How a Kinase Inhibitor Withstands Gatekeeper Residue Mutations.

Mutations in the gatekeeper residue of kinases have emerged as a key way through which cancer cells develop resistance to treatment. As such, the design of gatekeeper mutation resistant kinase inhibitors is a crucial way forward in increasing the efficacy of a broad range of anticancer drugs. In this work we use atomistic simulations to provide detailed thermodynamic and structural insight into how two inhibitors of cSrc kinase, namely, a commercial drug and type I kinase inhibitor Dasatinib and the type II inhibitor RL45, respectively fail and succeed in being effective against the T338M gatekeeper residue mutation in the kinase binding site.

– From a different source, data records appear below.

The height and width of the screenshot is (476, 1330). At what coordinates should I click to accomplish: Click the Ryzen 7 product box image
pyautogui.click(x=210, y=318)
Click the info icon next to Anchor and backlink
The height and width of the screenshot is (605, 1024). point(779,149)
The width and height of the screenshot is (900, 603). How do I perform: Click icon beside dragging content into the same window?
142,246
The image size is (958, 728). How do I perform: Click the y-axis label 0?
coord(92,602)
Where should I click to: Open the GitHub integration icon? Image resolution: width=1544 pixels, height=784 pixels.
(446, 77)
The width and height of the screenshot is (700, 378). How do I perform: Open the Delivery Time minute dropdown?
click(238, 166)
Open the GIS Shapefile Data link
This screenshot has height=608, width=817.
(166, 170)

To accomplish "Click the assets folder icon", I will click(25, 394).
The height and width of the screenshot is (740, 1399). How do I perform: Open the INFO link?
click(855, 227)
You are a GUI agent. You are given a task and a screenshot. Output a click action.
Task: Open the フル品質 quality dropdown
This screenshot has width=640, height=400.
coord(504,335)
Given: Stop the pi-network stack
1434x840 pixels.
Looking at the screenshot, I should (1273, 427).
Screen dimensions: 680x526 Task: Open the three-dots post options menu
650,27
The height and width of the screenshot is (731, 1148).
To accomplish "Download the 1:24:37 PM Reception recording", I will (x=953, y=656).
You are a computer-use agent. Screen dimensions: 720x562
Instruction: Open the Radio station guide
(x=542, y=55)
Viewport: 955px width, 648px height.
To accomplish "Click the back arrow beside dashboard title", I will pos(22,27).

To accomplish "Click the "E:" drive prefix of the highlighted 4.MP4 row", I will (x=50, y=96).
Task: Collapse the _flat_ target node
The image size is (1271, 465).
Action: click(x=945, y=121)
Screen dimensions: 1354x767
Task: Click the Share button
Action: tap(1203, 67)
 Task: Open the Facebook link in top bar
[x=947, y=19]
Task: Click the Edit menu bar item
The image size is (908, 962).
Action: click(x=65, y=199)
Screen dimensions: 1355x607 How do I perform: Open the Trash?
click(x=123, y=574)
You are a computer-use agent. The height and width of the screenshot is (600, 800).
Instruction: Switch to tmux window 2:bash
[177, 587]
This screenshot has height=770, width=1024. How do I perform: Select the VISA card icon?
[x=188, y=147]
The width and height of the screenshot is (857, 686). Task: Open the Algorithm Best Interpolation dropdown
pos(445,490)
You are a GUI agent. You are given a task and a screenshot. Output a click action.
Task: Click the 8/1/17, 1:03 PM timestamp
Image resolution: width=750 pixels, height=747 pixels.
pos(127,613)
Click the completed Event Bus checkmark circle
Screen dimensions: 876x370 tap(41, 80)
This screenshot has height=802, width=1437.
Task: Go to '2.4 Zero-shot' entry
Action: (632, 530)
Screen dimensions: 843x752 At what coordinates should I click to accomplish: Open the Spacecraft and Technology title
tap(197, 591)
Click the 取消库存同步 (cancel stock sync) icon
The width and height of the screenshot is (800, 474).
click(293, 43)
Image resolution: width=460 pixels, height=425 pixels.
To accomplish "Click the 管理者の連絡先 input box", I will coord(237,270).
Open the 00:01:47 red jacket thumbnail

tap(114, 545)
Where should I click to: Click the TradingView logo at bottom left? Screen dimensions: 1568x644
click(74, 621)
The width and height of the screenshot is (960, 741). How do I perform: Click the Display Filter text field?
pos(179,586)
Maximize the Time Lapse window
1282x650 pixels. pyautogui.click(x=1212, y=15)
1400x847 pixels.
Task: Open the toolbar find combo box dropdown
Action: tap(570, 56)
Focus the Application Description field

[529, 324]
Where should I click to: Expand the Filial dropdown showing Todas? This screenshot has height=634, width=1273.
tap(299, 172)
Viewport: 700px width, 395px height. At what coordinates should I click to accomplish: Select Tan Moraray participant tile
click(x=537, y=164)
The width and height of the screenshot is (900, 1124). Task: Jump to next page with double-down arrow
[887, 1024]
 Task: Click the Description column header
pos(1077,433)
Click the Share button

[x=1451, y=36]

Given the well-known limitations of atomistic simulations in sampling biomolecular systems, we use an enhanced sampling technique called free energy perturbation with replica exchange solute tempering (FEP/REST). Our calculations find that the type I inhibitor Dasatinib binds favorably to the wild type but unfavorably to T338M mutated kinase, while RL45 binds favorably to both. The predicted relative binding free energies are well within 1 kcal/mol accuracy compared to experiments. We find that Dasatinib's impotency against gatekeeper residue mutations arises from a loss of ligand-kinase hydrogen bonding due to T338M mutation and from steric hindrance due to the presence of an inflexible phenyl ring close to the ligand. On the other hand, in the type II binding RL45, the central phenyl ring has very pronounced flexibility. This leads to the inhibitor overcoming effects of steric clashes on mutation and maintaining an electrostatically favorable "edge-to-face" orientation with a neighboring phenylalanine residue. Our work provides useful insight into the mechanisms of mutation resistant kinase inhibitors and demonstrates the usefulness of enhanced sampling techniques in computational drug design.